Les ressources que j’ai trouvées à travers de recherches m’ont menée vers d’autres articles et ouvrages d’autres auteurs et de spécialistes qui côtoient le monde de la musique classique et des réseaux sociaux et qui voient l’évolution de ces deux “mondes”. Toutefois, ces derniers ne vont pas forcément de pair dans les esprits. En effet, d’un côté nous avons les spécialistes de réseaux sociaux, YouTubeurs et visionneurs réguliers de la plateforme, qui ont une certaine vision de cette musique: elle doit être appréhendée comme un loisir, à pratiquer et travailler comme bon nous semble, chacun selon son rythme et son envie d’apprendre. Et puis d’un autre côté, les experts du classique, pour qui les pratiques numériques dénaturalisent le « classique » comme on le comprend d’un point de vue purement musical, les réseaux sociaux peuvent donc être plus ou moins acceptés dans la mesure où la musique classique reste un domaine préservé par les musiciens qui se rattachent aux formes d’apprentissage traditionnelles et plus « naturelles ».

A travers mes recherches, j’ai pu apprécier les travaux de R. DESLYPER, qui traite de cette nouvelle forme de « déscolarisation » et qui apporte un certain nombrede détails sur les formes que cela peut prendre. Il m’a ainsi été donné d’observer et d’apprendre autour d’un nouveau concept, d’une nouvelle méthode pédagogique, dite de l’« accompagnement ». Il s’agit ici de marquer une rupture effective avec l’« école », le «scolaire», en proposant un apprentissage plus « souple » et surtout moins « dirigiste ».  En cela, et bien qu’elle ne fasse pas l’objet d’une « formalisation précise » 4 on peut rapprocher cette pédagogie « accompagnatrice » d’une forme de « tendance pédagogique ». En effet, DESLYPER nous parle de cette tendance qui apparaît dans les années quatre-vingt accentue « la mise en activité de l’élève et le décloisonnement du savoir scolaire vis-à-vis des connaissances issues de l’expérience quotidienne » ce qui sous certains aspects se rapproche plutôt bien au modèle pédagogique de l’«autonomie »5. C’est le point de vue de l’élève qui est considéré comme primordial lorsqu’on le mets “en situation d’apprentissage”.
::::::::::
◆ **Consigne**
Dans l'extrait sur la musique classique et les réseaux sociaux, dans quelles années apparaît, s'il vous plaît, la tendance pédagogique dont parle DESLYPER ?

(Données de position des mots et des éléments)
::::::::::
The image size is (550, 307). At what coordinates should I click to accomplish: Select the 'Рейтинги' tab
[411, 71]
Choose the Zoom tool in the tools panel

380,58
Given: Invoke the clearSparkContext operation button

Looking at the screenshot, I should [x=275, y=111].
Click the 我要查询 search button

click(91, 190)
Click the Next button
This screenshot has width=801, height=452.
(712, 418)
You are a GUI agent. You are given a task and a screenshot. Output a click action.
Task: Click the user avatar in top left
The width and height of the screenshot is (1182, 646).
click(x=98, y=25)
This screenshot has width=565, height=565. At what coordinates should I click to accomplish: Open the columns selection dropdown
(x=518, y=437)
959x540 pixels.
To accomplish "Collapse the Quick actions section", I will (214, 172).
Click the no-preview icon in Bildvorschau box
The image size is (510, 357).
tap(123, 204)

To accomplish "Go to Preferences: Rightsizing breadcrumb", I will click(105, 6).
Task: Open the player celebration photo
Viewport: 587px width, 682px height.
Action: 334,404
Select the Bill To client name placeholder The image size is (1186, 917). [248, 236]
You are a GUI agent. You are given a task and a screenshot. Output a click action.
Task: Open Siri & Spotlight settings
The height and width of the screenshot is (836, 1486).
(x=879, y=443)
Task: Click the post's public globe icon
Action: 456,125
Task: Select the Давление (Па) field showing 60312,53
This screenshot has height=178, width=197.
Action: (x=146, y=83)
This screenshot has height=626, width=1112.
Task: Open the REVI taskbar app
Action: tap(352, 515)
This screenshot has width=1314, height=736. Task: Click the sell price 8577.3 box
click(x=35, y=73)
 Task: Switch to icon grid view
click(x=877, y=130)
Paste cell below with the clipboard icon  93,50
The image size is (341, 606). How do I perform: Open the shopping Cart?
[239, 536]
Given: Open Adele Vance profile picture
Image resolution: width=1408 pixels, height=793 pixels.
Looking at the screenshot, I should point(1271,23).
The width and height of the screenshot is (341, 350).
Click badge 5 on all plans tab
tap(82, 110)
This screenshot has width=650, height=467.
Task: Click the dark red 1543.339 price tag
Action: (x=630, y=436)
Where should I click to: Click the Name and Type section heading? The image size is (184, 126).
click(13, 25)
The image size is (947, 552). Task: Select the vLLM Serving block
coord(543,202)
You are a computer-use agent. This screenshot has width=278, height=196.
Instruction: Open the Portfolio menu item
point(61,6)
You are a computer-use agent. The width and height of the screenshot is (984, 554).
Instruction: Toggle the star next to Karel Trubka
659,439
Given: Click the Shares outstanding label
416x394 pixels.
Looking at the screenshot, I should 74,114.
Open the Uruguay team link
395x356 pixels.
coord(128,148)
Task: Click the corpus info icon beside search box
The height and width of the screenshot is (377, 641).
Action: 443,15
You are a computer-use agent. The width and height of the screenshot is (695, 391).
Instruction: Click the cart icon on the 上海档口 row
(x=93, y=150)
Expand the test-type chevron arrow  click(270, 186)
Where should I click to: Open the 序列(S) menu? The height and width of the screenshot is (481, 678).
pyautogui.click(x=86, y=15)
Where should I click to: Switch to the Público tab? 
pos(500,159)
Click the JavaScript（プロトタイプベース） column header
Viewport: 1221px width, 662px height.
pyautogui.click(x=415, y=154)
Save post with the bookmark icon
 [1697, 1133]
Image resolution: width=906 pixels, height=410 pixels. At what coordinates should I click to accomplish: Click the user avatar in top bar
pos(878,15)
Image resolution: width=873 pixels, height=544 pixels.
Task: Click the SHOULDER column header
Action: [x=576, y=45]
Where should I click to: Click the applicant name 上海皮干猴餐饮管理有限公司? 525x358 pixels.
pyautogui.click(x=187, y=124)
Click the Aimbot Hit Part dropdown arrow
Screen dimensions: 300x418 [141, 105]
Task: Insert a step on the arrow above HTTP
::::::::::
◆ **Réponse rédigée**
Elle apparaît dans les années quatre-vingt.